Pretty pups!I love Sativa's coloring!


----------



## Chinadog (Sep 14, 2009)

dang she got bigger! They grow so quick! and her pink collar so cute! Good pics!


----------



## vdubbinya (Oct 8, 2008)

beautimous


----------



## apbtmom76 (Nov 4, 2008)

OMG I heart Nismo, he is sooooo goo dlookin and Tiva is getting big, I love her brindle markings, showing up nicely


----------



## boy (Jan 3, 2010)

both look great! Sativa is getting big :clap:


----------



## CraziNate (Oct 15, 2009)

Both are beautiful dogs. You dont have any issues with the toys and rawhides?


----------



## Nizmo (Jan 15, 2009)

thanks for the compliments guys!! i cant believe how fast they grow. i guess i just dont notcie since i see her everyday. im thinking she's around 15#'s at the most. i'll find out monday.



apbtmom76 said:


> OMG I heart Nismo, he is sooooo goo dlookin and Tiva is getting big, I love her brindle markings, showing up nicely


he says thank you! and give orion a hug for him! lol :hug:



CraziNate said:


> Both are beautiful dogs. You dont have any issues with the toys and rawhides?


i dont give em rawhides, those are nylabones. so far i have had minimal issues. 
nismo sometimes gets grumpy, triva thinks she needs to have whatever he has. so then i just seperate them and make her chew on hers and he's fine chewing on his!


----------



## OUTLAW (Nov 3, 2006)

:clap: Beautiful dogs! I love Sativa's brindle coat. :roll:


----------



## apbtmom76 (Nov 4, 2008)

Orion says to tell his brother from another mother, thank you and right back at ya bro


----------



## Black Rabbit (Nov 14, 2009)

they both look great


----------



## Nizmo (Jan 15, 2009)

thanks kg!


----------



## Patch-O-Pits (Jan 12, 2008)

Very cute shots!


----------



## performanceknls (Apr 4, 2009)

OMG look how big Sativa is getting! I LOVE  her color that black brindle is so pretty. Nismo is looking too, much better than a few moths ago and he looks happy.


----------



## Indigo Bully Connection (Dec 21, 2006)

Holy crap she's growing like a weed!


----------



## meganc66 (Mar 6, 2009)

awww they're the most beautifulest ever <3 lol


----------



## Nizmo (Jan 15, 2009)

performanceknls said:


> OMG look how big Sativa is getting! I LOVE  her color that black brindle is so pretty.

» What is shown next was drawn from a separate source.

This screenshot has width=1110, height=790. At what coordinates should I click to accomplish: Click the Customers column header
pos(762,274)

Nismo is looking too, much better than a few moths ago and he looks happy.


yeah its looking like some of her stripes are going to be a blonde type, theres one strip thats sooo light. thanks!

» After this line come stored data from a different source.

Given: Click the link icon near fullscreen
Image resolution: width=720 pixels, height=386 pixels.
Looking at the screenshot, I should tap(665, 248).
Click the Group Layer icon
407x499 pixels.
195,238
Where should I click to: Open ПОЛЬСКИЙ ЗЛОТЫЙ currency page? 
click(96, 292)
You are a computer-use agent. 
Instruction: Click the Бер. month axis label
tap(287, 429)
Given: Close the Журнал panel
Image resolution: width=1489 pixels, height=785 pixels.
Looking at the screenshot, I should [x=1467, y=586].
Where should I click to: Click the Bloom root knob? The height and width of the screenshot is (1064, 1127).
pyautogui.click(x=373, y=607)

Indigo Bully Connection said:


> Holy crap she's growing like a weed!


she really is tho. im really worried about her weight right now, im having a hard time getting her to eat. i try to feed her 2/3's cup 3-4 times daily. but she rarely eats all of it. and some meals she'll take 2 bites and leave it.
she's kinda on the skinny side.



meganc66 said:


> awww they're the most beautifulest ever <3 lol


ohhhh thank you!!! :woof:


----------



## pitbulllover27870 (Jul 6, 2008)

lookin good bro!!


----------



## PeanutsMommy (Sep 21, 2008)

such good looking dogs! nizmo is great and i am partial to those brindles


----------



## South_Stockton (Sep 21, 2009)

I agree they look extremely happy keep it up


----------



## Nizmo (Jan 15, 2009)

PeanutsMommy said:


> such good looking dogs! nizmo is great and i am partial to those brindles


im sucker for the brindles too. she's getting huge.


South_Stockton said:


> I agree they look extremely happy keep it up


thanks will do!


----------



## megz (Jul 25, 2008)

Good looking puppers!!
Sativa has the same brindle as my Nytro... took me a while but it sure grows on ya. especially as they grow into thier true color. keep up the happy family!!


----------



## American_Pit13 (Apr 23, 2007)

Always love a brindle!


----------



## Nizmo (Jan 15, 2009)

megz said:


> Good looking puppers!!
> Sativa has the same brindle as my Nytro... took me a while but it sure grows on ya. especially as they grow into thier true color. keep up the happy family!!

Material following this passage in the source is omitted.